--- Study material ---

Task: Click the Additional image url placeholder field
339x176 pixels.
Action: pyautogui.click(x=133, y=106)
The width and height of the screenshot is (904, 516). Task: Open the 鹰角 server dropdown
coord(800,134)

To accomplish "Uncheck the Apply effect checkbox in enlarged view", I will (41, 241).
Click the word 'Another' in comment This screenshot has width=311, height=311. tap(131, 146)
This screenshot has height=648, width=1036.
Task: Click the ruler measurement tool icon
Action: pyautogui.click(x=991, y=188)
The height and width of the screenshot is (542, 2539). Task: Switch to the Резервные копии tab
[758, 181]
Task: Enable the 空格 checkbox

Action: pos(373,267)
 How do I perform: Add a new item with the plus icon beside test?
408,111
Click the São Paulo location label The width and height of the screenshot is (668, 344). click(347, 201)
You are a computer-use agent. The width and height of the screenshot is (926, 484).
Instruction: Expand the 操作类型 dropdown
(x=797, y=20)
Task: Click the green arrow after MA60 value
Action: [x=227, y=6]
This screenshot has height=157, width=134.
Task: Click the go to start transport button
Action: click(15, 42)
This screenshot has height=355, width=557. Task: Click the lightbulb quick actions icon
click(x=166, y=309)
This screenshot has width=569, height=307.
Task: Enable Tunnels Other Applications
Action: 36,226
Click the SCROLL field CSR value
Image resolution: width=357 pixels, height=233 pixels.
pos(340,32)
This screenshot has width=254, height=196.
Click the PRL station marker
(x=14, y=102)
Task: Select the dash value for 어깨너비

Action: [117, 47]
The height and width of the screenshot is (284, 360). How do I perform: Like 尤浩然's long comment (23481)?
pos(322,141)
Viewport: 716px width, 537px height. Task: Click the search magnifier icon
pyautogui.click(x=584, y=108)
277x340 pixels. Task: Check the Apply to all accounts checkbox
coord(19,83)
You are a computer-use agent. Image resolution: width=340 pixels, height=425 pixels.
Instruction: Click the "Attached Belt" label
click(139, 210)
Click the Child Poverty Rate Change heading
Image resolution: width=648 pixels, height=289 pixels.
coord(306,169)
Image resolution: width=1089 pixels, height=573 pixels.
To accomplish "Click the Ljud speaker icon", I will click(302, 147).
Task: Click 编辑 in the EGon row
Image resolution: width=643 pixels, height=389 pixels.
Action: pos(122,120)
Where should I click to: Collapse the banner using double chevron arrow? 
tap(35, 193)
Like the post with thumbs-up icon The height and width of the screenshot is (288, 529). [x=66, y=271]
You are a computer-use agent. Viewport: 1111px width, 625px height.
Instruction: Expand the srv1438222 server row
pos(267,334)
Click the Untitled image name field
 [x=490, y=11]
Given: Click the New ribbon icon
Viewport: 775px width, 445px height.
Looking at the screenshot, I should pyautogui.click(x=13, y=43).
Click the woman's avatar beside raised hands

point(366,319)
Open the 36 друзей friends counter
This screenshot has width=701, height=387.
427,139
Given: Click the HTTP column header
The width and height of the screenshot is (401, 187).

---

Your answer should consist of the lines from the line with "You are a computer-use agent. Viewport: 1111px" through the last line of the data, set down exactly, both included.

*Solution to this exercise*.
You are a computer-use agent. Viewport: 1111px width, 625px height.
Instruction: Expand the srv1438222 server row
pos(267,334)
Click the Untitled image name field
 [x=490, y=11]
Given: Click the New ribbon icon
Viewport: 775px width, 445px height.
Looking at the screenshot, I should pyautogui.click(x=13, y=43).
Click the woman's avatar beside raised hands

point(366,319)
Open the 36 друзей friends counter
This screenshot has width=701, height=387.
427,139
Given: Click the HTTP column header
The width and height of the screenshot is (401, 187).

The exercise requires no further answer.